TASK INSTRUCTIONS: In the records below, find the line containing "This screenshot has height=405, width=720.". Restate it and all the lines after it exactly, and omit the rest.

----------

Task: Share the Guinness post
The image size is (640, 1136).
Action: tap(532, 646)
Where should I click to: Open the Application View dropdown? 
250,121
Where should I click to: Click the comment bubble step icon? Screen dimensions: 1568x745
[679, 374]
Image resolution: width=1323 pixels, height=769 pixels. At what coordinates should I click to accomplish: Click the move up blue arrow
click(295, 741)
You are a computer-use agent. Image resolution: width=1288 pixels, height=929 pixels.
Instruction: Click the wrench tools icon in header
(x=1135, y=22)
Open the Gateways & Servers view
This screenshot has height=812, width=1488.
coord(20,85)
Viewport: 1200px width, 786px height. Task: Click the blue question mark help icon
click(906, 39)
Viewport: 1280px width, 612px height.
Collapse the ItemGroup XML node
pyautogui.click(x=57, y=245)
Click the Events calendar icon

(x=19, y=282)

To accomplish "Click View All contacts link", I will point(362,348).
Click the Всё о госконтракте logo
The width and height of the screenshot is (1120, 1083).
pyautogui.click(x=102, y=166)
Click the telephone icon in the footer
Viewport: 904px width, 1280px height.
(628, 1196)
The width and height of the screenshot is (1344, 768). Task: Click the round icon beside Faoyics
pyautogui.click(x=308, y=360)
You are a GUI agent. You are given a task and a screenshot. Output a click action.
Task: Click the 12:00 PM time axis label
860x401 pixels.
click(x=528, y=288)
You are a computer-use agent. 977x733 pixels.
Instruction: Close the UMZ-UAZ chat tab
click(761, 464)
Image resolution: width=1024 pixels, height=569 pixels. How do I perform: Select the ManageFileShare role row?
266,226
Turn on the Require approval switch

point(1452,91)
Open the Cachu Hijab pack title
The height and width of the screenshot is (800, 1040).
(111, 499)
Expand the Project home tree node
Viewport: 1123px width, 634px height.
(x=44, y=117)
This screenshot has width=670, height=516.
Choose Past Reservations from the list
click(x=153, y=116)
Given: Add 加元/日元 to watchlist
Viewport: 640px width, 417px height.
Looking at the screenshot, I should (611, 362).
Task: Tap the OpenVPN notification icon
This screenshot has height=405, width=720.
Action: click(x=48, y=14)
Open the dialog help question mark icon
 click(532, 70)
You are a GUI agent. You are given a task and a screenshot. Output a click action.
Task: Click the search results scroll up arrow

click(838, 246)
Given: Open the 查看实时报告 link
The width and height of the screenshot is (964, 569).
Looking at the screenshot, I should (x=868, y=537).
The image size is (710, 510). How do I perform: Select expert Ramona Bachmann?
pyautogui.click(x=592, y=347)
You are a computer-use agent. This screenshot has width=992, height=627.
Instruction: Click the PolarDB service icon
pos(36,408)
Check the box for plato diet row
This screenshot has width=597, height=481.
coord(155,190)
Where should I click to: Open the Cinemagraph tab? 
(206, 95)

----------

ANSWER SECTION:
This screenshot has height=405, width=720.
Action: click(x=48, y=14)
Open the dialog help question mark icon
 click(532, 70)
You are a GUI agent. You are given a task and a screenshot. Output a click action.
Task: Click the search results scroll up arrow

click(838, 246)
Given: Open the 查看实时报告 link
The width and height of the screenshot is (964, 569).
Looking at the screenshot, I should (x=868, y=537).
The image size is (710, 510). How do I perform: Select expert Ramona Bachmann?
pyautogui.click(x=592, y=347)
You are a computer-use agent. This screenshot has width=992, height=627.
Instruction: Click the PolarDB service icon
pos(36,408)
Check the box for plato diet row
This screenshot has width=597, height=481.
coord(155,190)
Where should I click to: Open the Cinemagraph tab? 
(206, 95)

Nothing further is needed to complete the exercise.